OLS automatically adapts to your target variable types. For numerical variables, it uses standard linear regression. For categorical variables (including strings, booleans, or numerically-encoded categorical variables), it automatically switches to logistic regression classification. This automatic detection means you don’t need to specify variable types—simply pass your predictors and targets, and the model handles the rest internally.

How it works

The OLS imputer works by fitting a linear regression model using the statsmodels implementation of Ordinary Least Squares. During the training phase, it identifies the coefficients that minimize the sum of squared residuals between the predicted and actual values in the training data. This creates a model that captures the linear relationship between the predictors and target variables.

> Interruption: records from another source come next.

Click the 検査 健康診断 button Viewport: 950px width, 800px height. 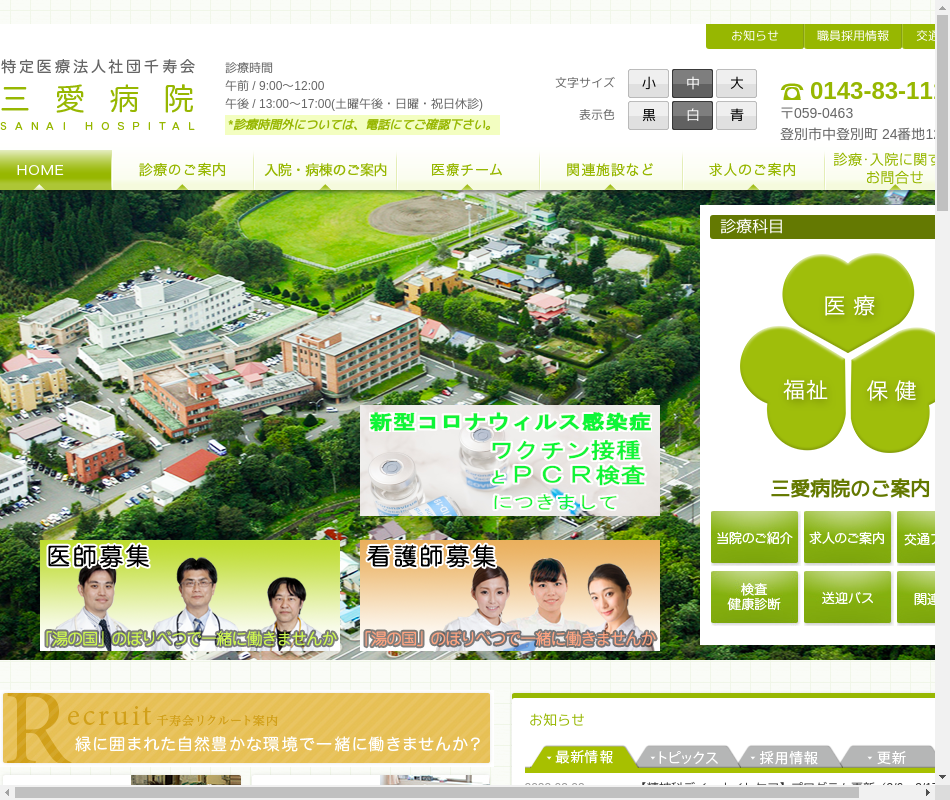(x=754, y=598)
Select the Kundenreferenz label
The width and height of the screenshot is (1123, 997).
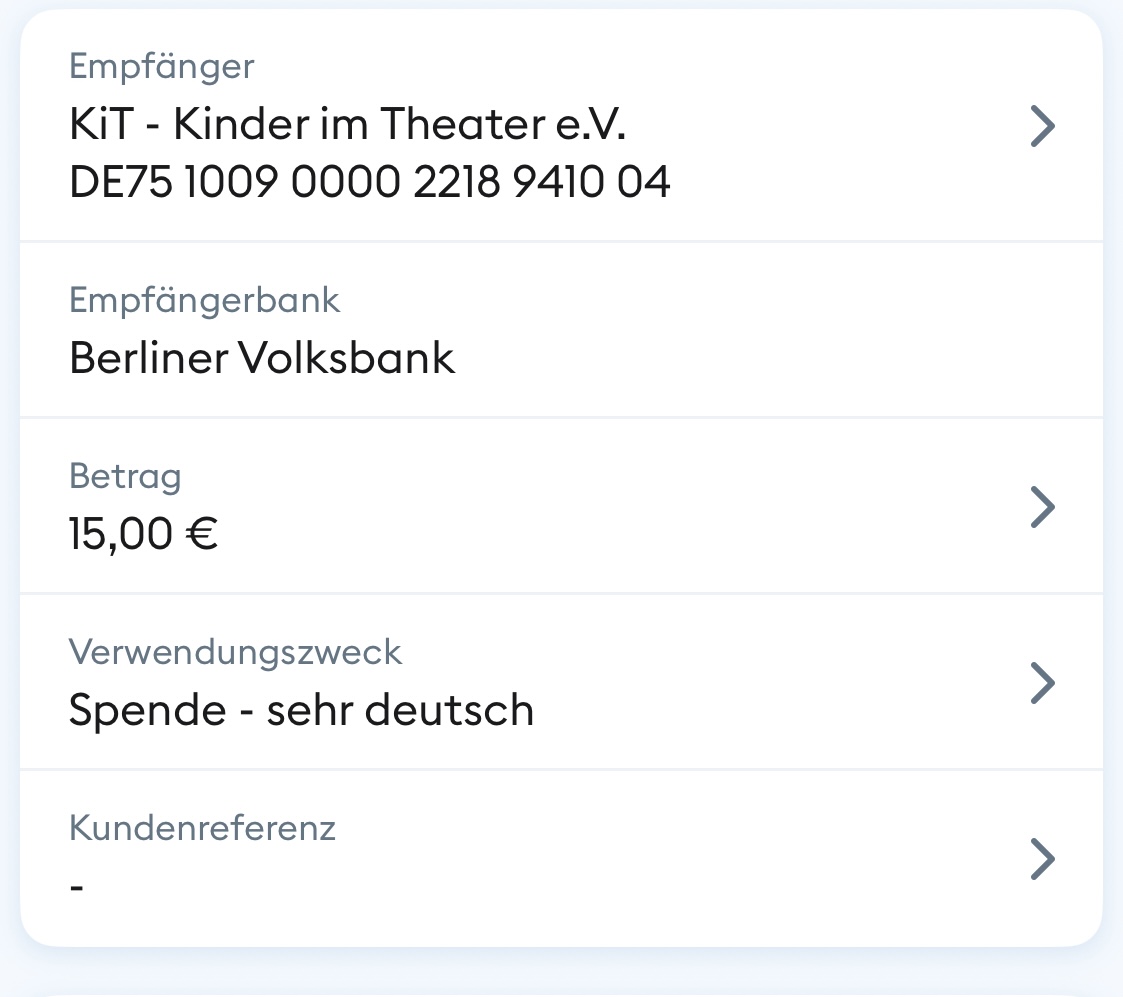tap(202, 828)
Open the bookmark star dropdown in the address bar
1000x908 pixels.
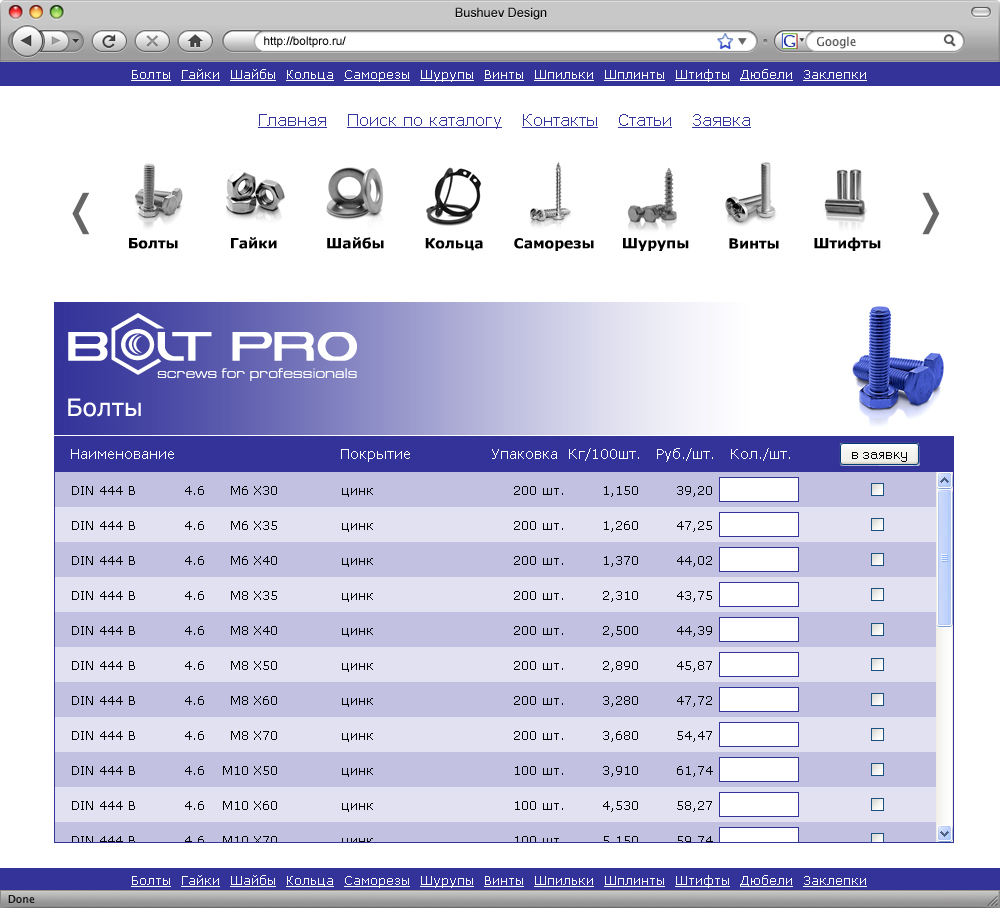(734, 41)
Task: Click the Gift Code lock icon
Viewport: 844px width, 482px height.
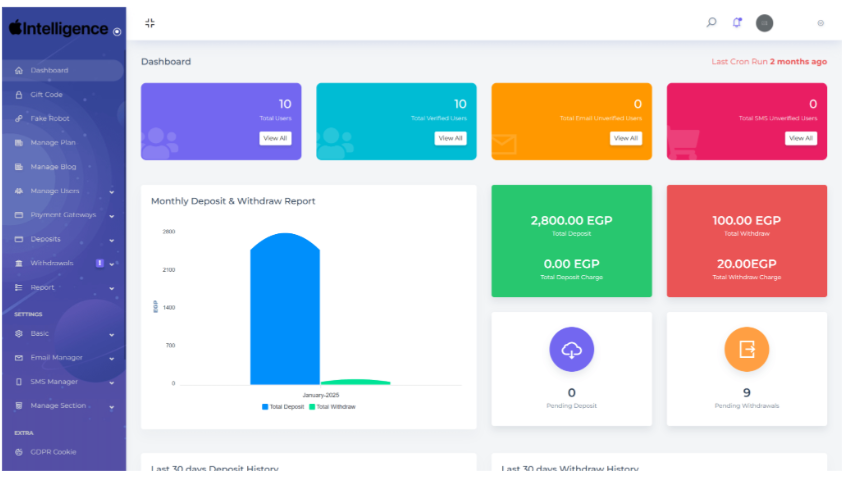Action: pyautogui.click(x=19, y=95)
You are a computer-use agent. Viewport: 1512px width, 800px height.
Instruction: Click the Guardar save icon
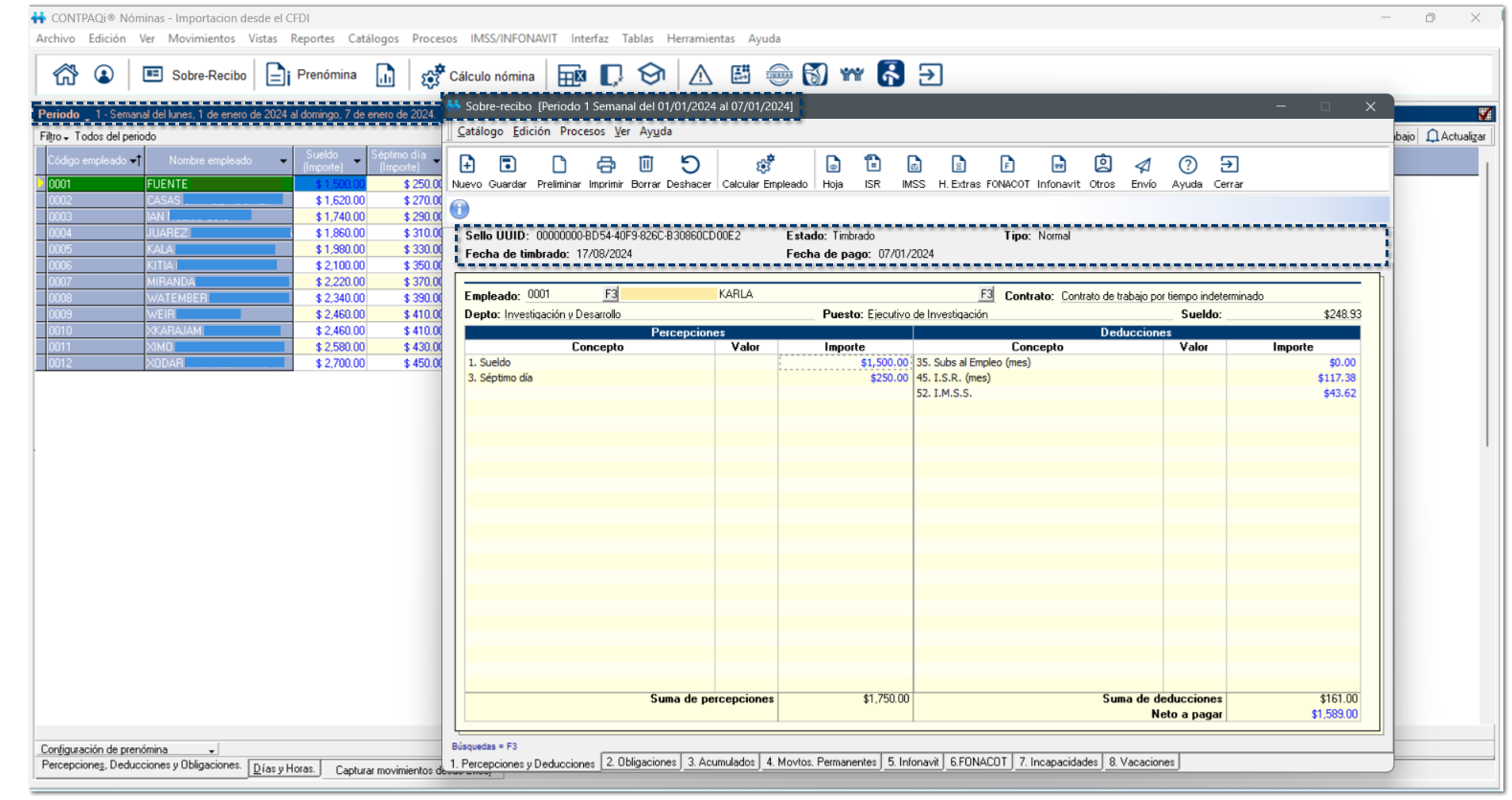point(507,166)
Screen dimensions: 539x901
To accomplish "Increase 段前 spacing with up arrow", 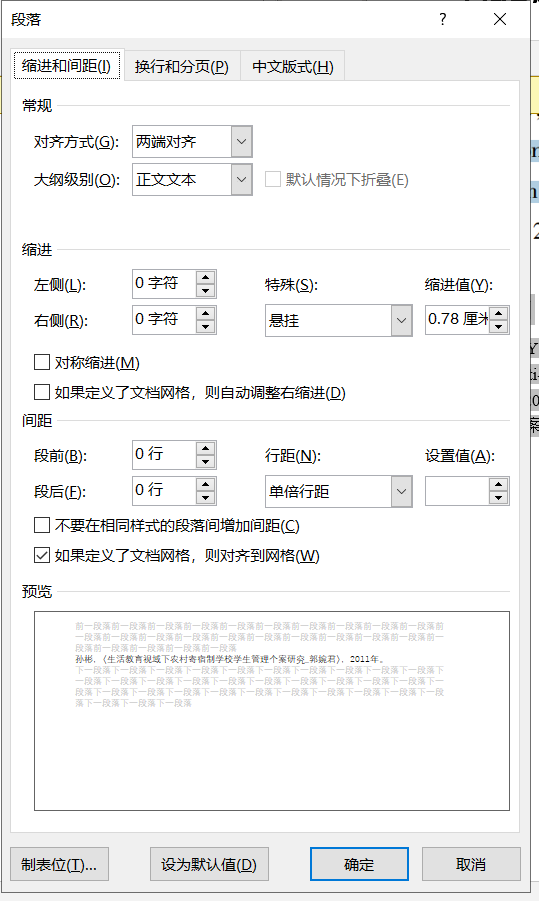I will click(205, 448).
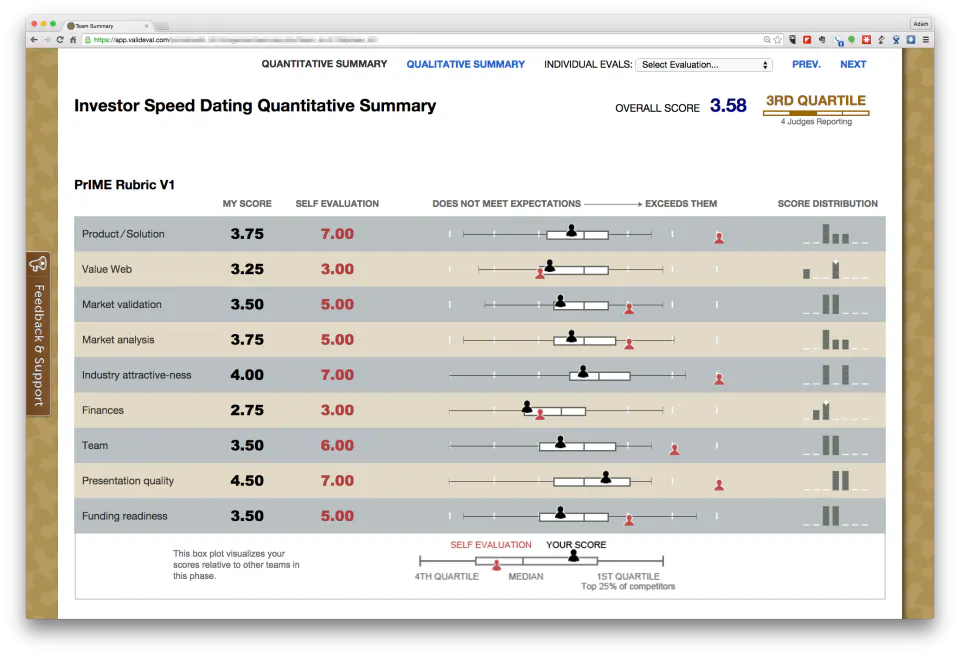This screenshot has height=656, width=960.
Task: Click the zoom magnifier in address bar
Action: click(767, 40)
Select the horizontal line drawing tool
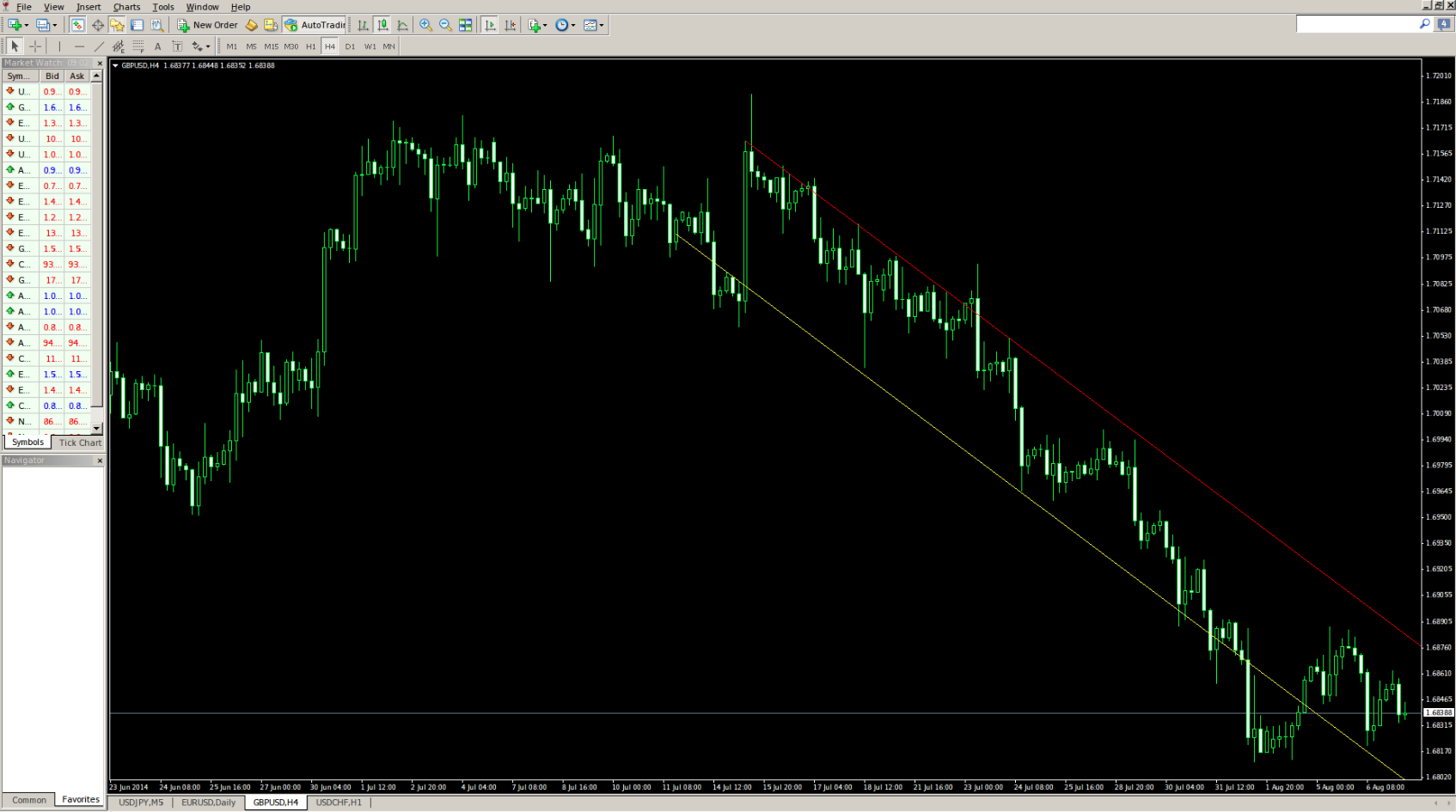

For prediction at different quantiles, the model makes an important assumption that the residuals (the differences between predicted and actual values) follow a normal distribution. This assumption allows the model to generate predictions at various quantiles by starting with the mean prediction and adding a quantile-specific offset derived from the normal distribution. Specifically, it computes the standard error of the predictions and applies the inverse normal cumulative distribution function to generate predictions at the requested quantiles.

Key features

The OLS imputer offers a simple yet powerful parametric approach with fast training and prediction times compared to more complex models. It relies on the assumption of linear relationships between variables, making it particularly suitable for datasets where such relationships hold or as a baseline comparison for more complex approaches.